Neil Godfrey's latest rant includes a quote from George Orwell, and describes the fact that I will be addressing mythicism and religious freedom in a conference paper as “Orwellian.”
And once again, there is no evidence of awareness of Poe's Law, as a mythicist writes things that seem like a ridiculous parody, something that no one could really believe, and yet it is real and not satire.
Click through, read the post, see what is going on. Look carefully at what is being done. Look at how, despite my acknowledgment that I may have run characteristics of Brodie's student work and his attempts at publication together (since they were mentioned in the same part of the book, and if such students publish anything, it tends to be work produced in the course of their studies), Godfrey continues to focus on such minor details in order to distract from the main point, which is that Brodie's methods are problematic. They allow any conclusion one wishes to be drawn, as long as one has sufficient creativity to make connections between texts.

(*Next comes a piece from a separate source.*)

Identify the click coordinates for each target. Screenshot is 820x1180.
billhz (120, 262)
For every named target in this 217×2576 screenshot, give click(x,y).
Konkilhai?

There is nothing inherently Orwellian about academia, in the sense that Godfrey used the term. I followed the appropriate procedures and had a conference paper accepted. If mythicists follow the same rules they can do the same. But they almost never do, making it clear why mythicism is not found persuasive in the academy: it is not due to inappropriate censorship, but mythicists not following the rules of scholarly inquiry.
But of course, no good conspiracy theorist worth their salt will buy that simple explanation, when a more convoluted one that makes them look better can be concocted.
But there most definitely is something Orwellian about mythicism. Have a read of the source of the Orwell quote, in which Orwell focuses particular attention on the use of language to defend the indefensible, and talks about how that is accomplished. And then see if what Orwell wrote about political language reminds you of the sort of language you have encountered on a mythicist blog you may have read.
And then see if you can reread Godfrey's words about psychological projection without laughing out loud.